The Renewal Treadmill Is Running You
Most CFOs don't decide to overpay for health benefits. They just don't decide not to. Every year the carrier sends a renewal, someone reviews it briefly, maybe pushes back 1–2 points, and signs.
That's not a strategy. That's a default.
Defaults compound. According to Inclusively's Budget Reality Check for 2026, employers who do nothing should expect benefit cost growth of 6.5–9.5% annually. Even with plan design tweaks, net increases of 5.8–7.3% remain likely. That may be wildly optimistic for many underwritten groups with poor claims history.
For a 300-life employer spending $4.5 million annually on medical benefits today, that range isn't abstract. It's a number with a lot of zeros behind it.
What 8.5% Trend Looks Like Over Five Years
Inclusively pegs medical trend at 8.5% for the group market. That's the projected rate for employers sitting on fully insured plans and accepting renewals without structural changes. Here's what that does to a 300-life employer starting at $4.5 million in annual spend.
| Year | Passive (8.5%) | Managed (3.5%) | Annual Delta |
|---|---|---|---|
| 1 | $4.88M | $4.66M | $220K |
| 2 | $5.30M | $4.82M | $480K |
| 3 | $5.74M | $4.99M | $750K |
| 4 | $6.23M | $5.17M | $1.06M |
| 5 | $6.76M | $5.35M | $1.41M |
| 5-Year Cumulative Delta | $3.92M | ||
The managed scenario uses a 3.5% net trend, which is achievable under self-funding with active claims management, reference-based pricing, or direct contracting. It's not a fantasy number. It's what employers actually running their benefits like a CFO problem, not an HR task, are hitting.
Nearly $4 million in cumulative overspend over five years. That's not a rounding error. That's a capital project. That's headcount. That's margin.
Plan Design Changes Aren't Enough on Their Own
The typical response to a bad renewal is a plan design change. Raise the deductible. Shift cost to employees. Call it done. The Inclusively data is clear that even those moves only get you to 5.8–7.3% net increase. You're still running uphill.
The employers actually bending the curve are doing something structurally different. According to Mercer's 2025 benefits survey, 35% of large employers will offer a non-traditional medical plan option in 2026, specifically designed to deliver higher-quality, more cost-efficient care. That number was far lower five years ago.

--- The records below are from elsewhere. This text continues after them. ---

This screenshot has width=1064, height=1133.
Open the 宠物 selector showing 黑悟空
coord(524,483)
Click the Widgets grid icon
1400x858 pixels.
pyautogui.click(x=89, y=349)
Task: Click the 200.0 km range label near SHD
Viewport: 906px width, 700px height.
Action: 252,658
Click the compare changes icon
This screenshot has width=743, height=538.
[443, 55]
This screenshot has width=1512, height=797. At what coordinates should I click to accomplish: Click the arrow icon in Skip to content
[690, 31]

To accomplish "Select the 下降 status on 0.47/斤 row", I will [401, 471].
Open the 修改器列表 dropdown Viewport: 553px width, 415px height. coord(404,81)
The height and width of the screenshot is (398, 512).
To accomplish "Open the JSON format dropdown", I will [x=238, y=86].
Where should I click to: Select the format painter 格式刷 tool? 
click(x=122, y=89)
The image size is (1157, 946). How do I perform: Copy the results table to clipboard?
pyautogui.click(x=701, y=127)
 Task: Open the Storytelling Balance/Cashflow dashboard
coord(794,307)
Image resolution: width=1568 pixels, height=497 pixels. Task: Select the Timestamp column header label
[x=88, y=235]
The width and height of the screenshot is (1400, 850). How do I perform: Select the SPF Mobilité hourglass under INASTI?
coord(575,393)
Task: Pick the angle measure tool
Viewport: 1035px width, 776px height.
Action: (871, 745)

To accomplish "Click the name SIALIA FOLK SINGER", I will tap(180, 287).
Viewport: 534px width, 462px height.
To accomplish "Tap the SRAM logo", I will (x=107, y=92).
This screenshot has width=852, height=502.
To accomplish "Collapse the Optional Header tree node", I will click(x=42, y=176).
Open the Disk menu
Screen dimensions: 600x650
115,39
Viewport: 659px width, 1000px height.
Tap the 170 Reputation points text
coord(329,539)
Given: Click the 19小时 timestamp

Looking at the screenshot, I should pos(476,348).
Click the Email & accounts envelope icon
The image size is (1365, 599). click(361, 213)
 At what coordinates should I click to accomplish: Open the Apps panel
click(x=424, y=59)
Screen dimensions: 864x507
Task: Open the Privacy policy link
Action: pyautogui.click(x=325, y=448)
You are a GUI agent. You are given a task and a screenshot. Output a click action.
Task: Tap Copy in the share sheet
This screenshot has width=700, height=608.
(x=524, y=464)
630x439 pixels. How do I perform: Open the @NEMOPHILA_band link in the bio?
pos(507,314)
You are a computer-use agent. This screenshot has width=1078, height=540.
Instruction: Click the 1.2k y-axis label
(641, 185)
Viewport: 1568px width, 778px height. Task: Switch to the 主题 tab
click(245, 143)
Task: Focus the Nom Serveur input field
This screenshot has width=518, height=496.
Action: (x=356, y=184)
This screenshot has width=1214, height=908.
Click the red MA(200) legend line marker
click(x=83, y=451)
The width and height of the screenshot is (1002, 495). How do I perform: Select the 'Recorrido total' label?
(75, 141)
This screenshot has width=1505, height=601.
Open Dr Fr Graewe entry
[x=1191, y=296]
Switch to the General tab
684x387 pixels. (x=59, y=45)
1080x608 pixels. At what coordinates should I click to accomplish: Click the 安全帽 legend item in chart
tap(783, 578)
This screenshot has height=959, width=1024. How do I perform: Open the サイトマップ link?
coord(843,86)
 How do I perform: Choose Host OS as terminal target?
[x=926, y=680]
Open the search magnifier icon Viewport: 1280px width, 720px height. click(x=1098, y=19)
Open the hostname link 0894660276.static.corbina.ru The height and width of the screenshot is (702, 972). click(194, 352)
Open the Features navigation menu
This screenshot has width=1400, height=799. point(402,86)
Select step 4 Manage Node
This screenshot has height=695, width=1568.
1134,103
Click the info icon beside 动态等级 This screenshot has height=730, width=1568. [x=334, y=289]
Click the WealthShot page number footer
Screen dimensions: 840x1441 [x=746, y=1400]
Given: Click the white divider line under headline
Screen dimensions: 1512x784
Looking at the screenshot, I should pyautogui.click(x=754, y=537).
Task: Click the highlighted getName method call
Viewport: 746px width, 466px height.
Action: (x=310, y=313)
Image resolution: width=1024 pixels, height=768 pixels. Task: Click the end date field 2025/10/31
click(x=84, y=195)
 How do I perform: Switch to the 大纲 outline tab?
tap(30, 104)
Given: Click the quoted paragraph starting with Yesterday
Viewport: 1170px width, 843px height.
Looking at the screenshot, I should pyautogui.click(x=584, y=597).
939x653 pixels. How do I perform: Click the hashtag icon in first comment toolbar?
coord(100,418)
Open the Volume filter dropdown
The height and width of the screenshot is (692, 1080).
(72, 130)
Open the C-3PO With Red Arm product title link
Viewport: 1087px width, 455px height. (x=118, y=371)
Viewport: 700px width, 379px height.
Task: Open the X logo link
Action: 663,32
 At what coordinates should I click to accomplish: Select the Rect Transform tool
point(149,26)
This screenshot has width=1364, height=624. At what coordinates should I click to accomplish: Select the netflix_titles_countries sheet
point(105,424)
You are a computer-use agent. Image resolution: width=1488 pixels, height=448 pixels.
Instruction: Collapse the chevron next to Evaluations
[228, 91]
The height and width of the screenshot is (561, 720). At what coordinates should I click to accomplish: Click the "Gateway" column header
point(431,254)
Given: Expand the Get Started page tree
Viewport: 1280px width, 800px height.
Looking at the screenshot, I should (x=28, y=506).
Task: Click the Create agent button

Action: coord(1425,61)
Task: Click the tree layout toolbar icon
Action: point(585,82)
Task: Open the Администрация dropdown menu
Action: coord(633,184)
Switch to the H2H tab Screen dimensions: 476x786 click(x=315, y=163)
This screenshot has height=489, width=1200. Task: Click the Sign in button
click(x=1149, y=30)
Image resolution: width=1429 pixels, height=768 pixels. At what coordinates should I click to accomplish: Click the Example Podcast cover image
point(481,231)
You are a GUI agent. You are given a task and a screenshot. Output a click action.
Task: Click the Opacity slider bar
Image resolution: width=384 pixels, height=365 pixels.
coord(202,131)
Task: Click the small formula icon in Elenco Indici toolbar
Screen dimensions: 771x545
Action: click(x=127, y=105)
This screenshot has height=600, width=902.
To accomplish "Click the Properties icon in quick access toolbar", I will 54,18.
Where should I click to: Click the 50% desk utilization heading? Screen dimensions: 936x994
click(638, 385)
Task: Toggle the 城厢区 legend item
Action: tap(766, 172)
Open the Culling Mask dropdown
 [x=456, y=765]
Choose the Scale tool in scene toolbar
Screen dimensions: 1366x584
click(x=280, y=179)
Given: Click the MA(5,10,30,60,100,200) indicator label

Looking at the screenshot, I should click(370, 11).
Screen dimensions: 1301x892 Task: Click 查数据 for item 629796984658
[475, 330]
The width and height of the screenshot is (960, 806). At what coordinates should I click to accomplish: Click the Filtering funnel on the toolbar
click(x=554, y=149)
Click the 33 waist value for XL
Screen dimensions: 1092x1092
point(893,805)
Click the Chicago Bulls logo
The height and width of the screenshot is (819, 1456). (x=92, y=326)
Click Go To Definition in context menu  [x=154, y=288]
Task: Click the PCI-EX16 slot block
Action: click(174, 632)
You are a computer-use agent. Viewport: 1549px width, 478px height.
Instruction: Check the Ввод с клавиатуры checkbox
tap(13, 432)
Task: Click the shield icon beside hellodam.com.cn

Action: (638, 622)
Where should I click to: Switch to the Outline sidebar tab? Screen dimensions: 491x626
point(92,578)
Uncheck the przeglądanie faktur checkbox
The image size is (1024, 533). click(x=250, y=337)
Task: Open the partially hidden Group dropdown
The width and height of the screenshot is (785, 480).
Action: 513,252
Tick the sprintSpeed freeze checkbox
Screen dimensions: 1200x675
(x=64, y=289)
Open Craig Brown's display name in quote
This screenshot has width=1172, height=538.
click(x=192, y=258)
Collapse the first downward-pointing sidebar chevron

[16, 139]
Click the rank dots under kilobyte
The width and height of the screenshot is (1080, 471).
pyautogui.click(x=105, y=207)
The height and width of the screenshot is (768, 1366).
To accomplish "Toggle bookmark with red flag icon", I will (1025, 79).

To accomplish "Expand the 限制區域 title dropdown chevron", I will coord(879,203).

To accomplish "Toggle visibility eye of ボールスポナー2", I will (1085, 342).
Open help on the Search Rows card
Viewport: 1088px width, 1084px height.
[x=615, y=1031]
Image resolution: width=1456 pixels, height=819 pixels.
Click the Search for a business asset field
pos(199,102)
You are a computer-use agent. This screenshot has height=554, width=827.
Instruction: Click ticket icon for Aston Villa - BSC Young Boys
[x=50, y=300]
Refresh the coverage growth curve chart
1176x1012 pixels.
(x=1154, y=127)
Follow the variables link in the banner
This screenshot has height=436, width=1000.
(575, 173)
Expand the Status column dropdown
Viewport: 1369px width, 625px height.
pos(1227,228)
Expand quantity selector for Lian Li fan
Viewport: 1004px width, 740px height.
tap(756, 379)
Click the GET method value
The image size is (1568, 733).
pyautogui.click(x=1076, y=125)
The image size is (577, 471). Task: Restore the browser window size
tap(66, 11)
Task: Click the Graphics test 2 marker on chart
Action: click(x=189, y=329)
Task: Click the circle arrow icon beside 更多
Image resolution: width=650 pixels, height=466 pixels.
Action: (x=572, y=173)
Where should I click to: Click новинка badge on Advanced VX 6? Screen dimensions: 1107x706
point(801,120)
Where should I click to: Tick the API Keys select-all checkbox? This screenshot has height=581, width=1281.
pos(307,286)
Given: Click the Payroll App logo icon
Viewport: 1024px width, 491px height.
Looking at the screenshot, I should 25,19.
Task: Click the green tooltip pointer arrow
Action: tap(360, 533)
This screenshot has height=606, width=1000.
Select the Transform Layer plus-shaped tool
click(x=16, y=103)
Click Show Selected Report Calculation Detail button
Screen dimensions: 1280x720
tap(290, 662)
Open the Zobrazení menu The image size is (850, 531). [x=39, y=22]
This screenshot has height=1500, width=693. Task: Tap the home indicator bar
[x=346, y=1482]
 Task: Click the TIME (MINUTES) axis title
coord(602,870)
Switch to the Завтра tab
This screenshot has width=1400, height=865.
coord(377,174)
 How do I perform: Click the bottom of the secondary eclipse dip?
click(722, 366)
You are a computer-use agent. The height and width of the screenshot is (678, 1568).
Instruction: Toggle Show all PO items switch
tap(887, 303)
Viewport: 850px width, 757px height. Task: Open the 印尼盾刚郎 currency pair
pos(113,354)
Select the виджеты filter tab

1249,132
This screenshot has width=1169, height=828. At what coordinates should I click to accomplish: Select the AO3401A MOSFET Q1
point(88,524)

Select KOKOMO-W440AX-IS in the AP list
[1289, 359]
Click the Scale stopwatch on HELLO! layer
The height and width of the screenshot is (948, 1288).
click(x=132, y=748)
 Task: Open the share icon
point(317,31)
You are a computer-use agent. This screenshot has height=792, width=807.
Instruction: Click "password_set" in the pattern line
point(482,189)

One option Mercer highlights is variable copay plans. These set copayments based on individual provider fees and steer employees toward lower-cost providers without forcing a narrow network. No or low deductibles. Cost-conscious by design. 6% of large employers have already adopted them with measurable impact.
Why Mid-Market Employers Are Behind
Large employers have benefits teams, consultants, and actuaries running this math every year. Mid-market employers, your 100–500 life companies, usually have a generalist HR director and a broker who shows up at renewal. That gap in capacity is exactly why the passive renewal default persists.
But the CFO at a 300-life company has the same math problem as a Fortune 500. The trend doesn't care about headcount. The compounding doesn't slow down because you're busy. And the carrier isn't going to flag that you're overpaying.
Self-funding, combined with active stop-loss management and real claims data access, is the primary lever available to mid-market CFOs who want off the treadmill.
Mercer's data and Inclusively's projections both point the same direction. Passive management is the expensive choice, not the safe one.
The Question You Should Ask Before the Next Renewal
What's your current trend rate? Not what the carrier told you. What does your actual claims data show? If you can't answer that, you don't have a benefits strategy. You have a subscription you renew every year without reading the bill.
The 5-year model above uses conservative assumptions. An 8.5% group medical trend is the projection, not the ceiling. A bad pharmacy year, a high-cost claimant, a specialty drug you didn't budget for, and that number climbs.
Meanwhile, the managed scenario is achievable today for employers willing to change the structure, not just the copays. The cost of doing nothing isn't zero. It's $3.9 million over five years for a mid-size employer. That's the number your carrier hopes you never model.